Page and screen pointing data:
+++++
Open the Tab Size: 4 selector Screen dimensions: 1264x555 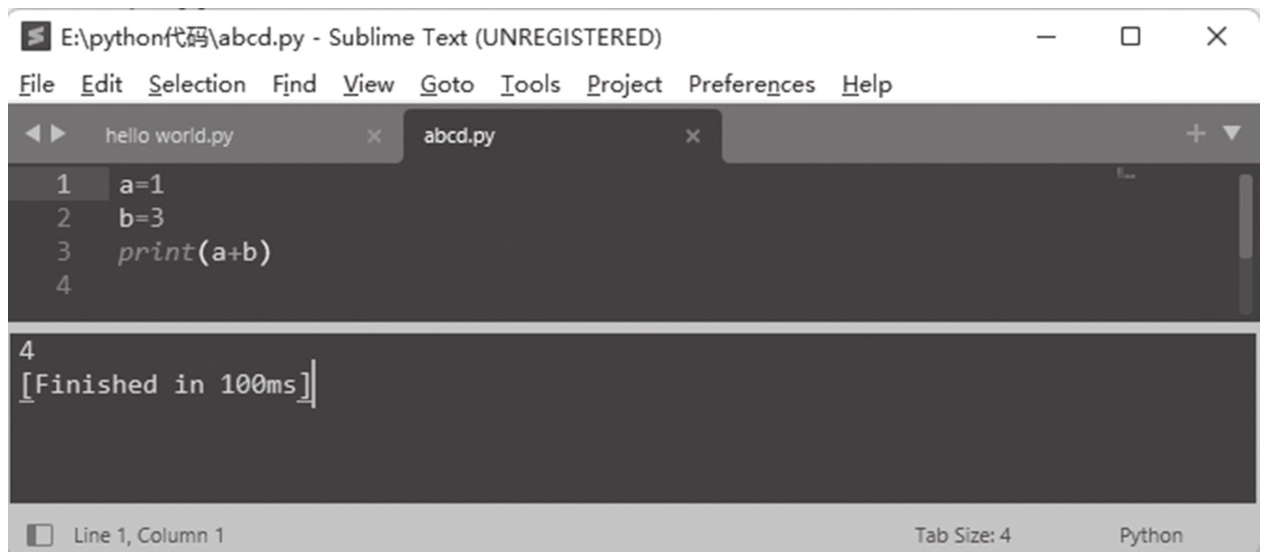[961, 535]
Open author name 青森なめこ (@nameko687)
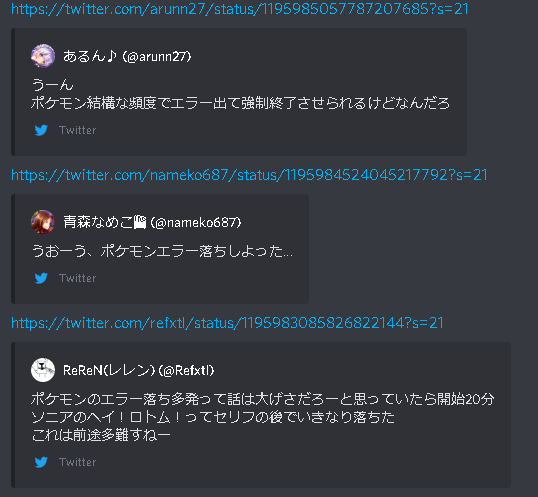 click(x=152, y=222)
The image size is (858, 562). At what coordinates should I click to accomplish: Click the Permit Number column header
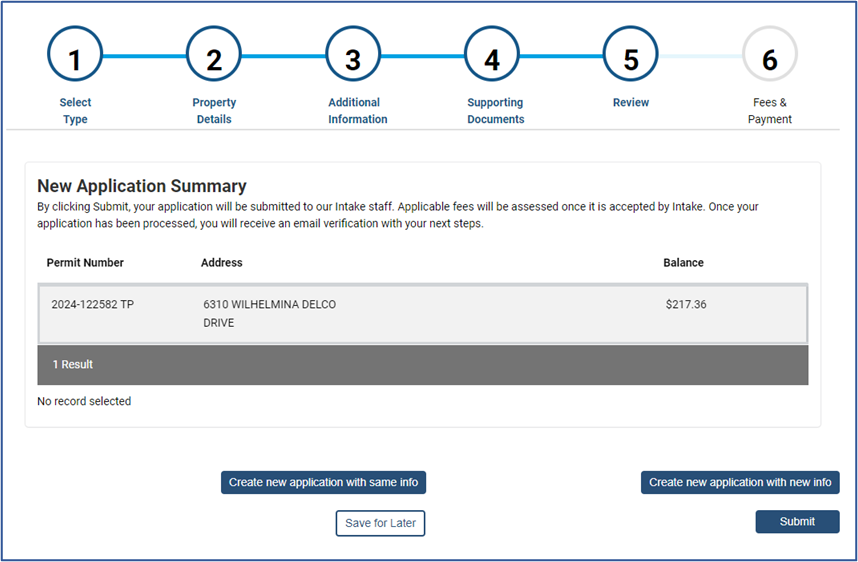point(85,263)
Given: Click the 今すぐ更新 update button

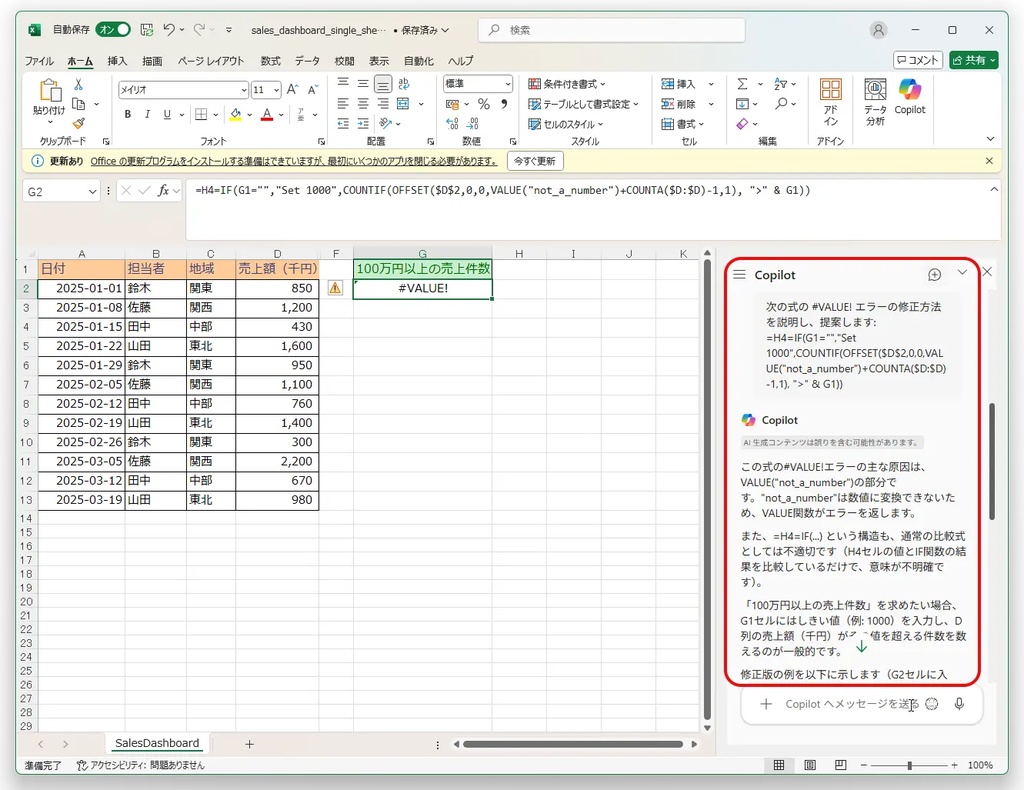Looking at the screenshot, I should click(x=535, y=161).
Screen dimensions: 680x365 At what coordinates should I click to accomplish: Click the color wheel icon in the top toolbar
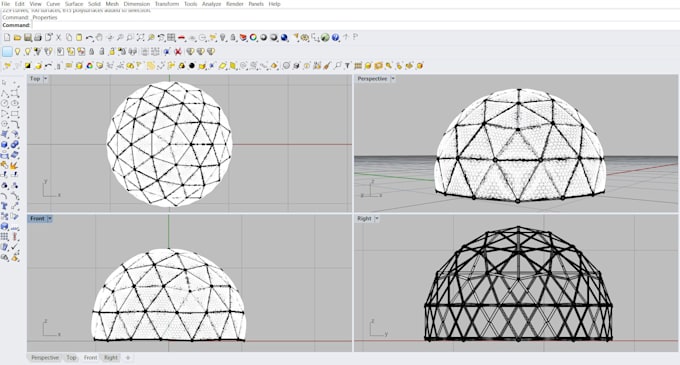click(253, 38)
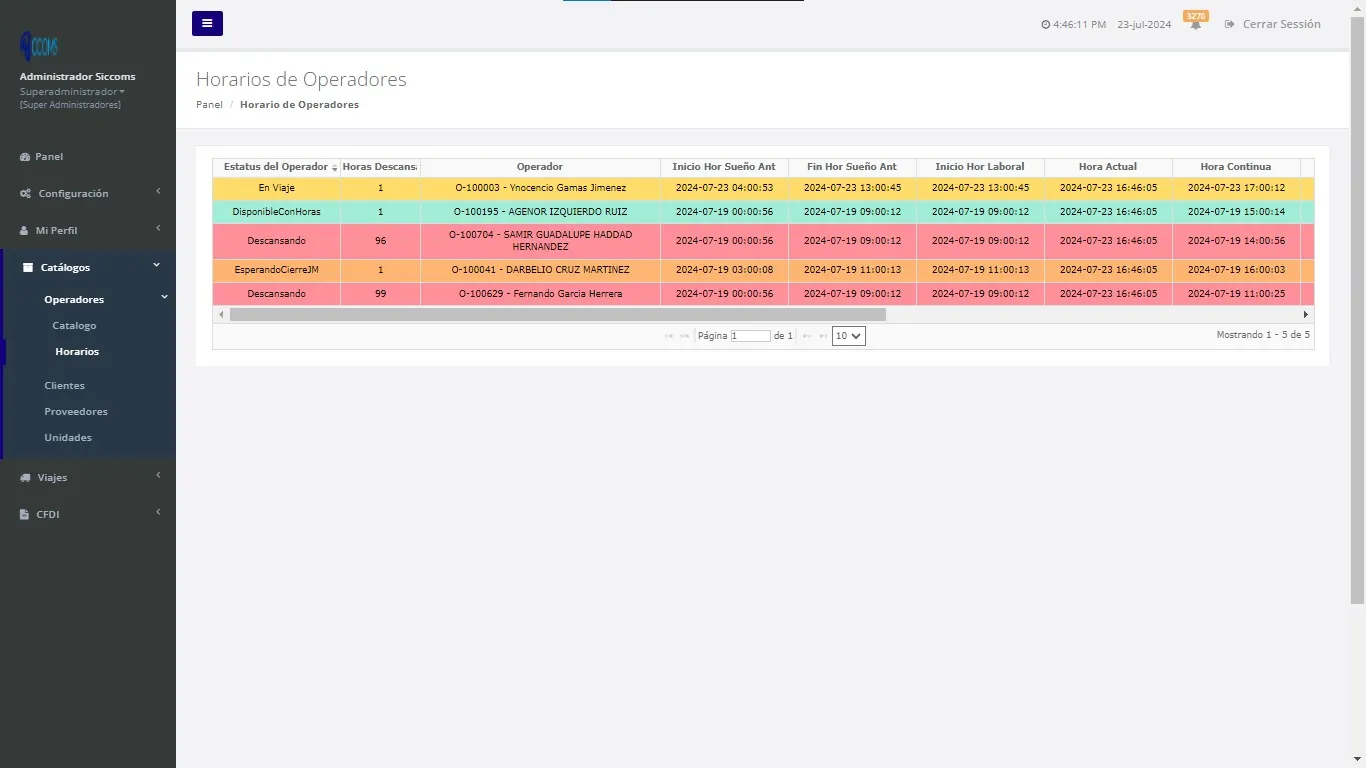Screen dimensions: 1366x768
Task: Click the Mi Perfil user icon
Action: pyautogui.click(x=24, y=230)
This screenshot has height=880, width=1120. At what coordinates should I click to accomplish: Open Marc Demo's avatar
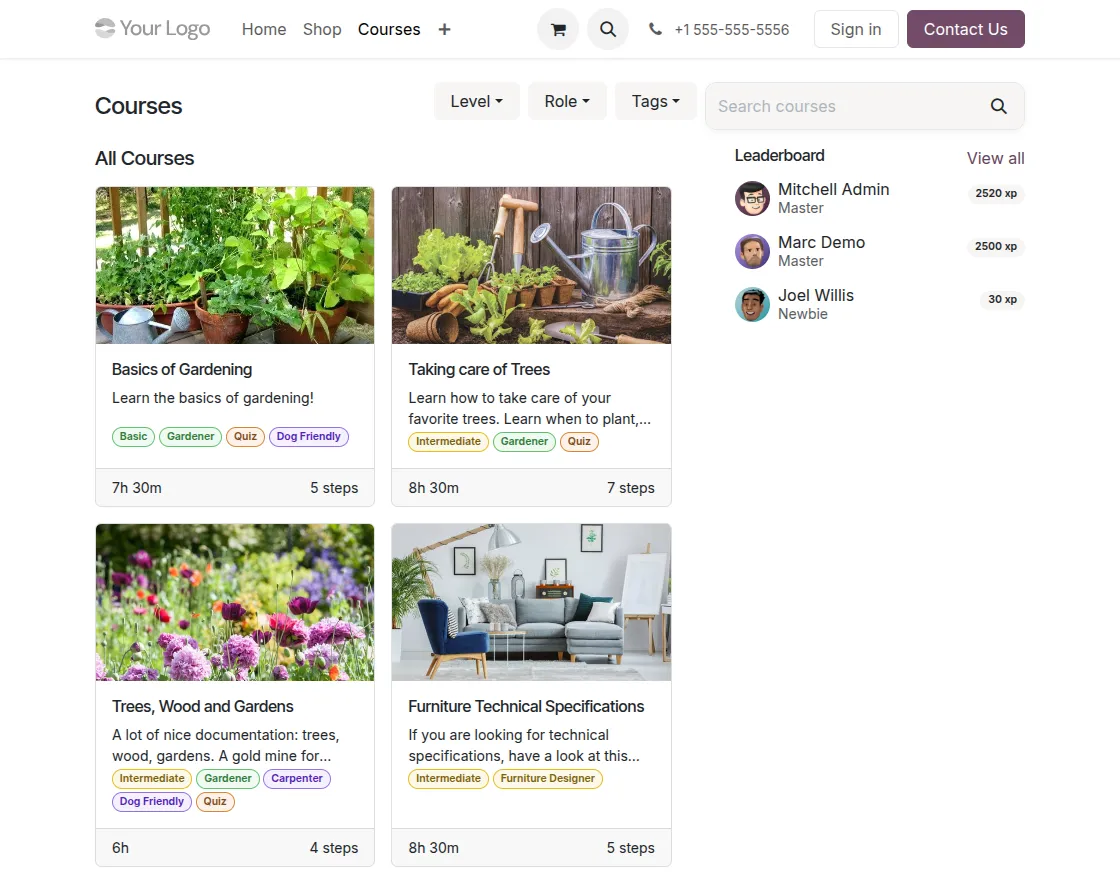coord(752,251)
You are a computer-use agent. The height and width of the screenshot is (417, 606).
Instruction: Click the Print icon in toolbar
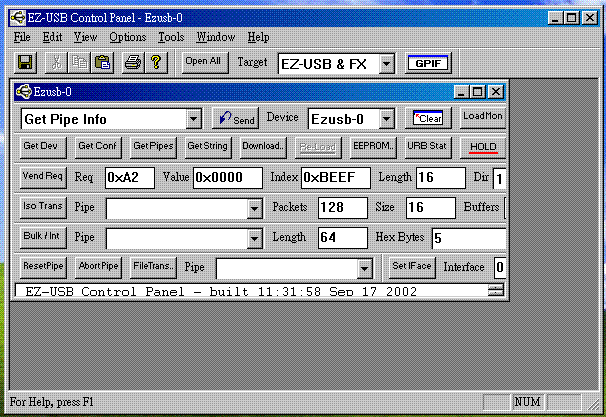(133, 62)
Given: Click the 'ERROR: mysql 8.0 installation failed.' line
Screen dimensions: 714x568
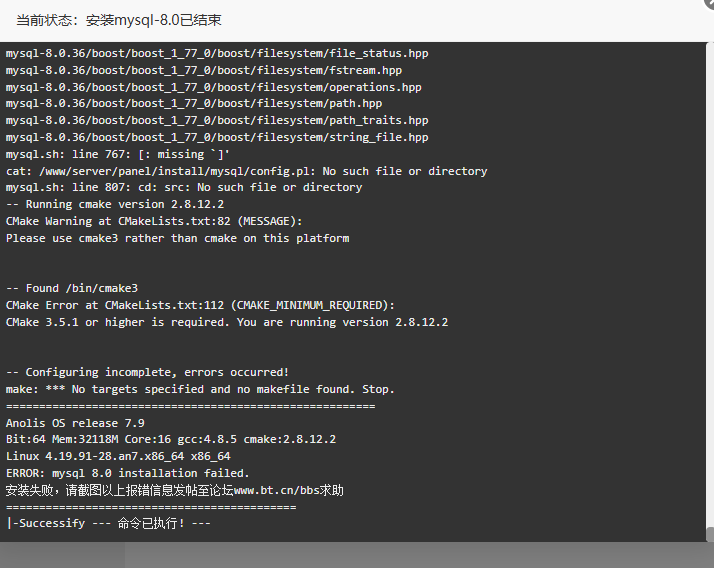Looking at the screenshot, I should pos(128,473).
+++++
List every line in the entries above that contains the string "what", treating uppercase and lowercase as different.

FINISHED EXERCISE:
The image size is (858, 562). At what coordinates should I click to accomplish: Click the Permit Number column header
Screen dimensions: 680x365 At what coordinates should I click to accomplish: Click the color wheel icon in the top toolbar
This screenshot has height=880, width=1120. At what coordinates should I click to accomplish: Open Marc Demo's avatar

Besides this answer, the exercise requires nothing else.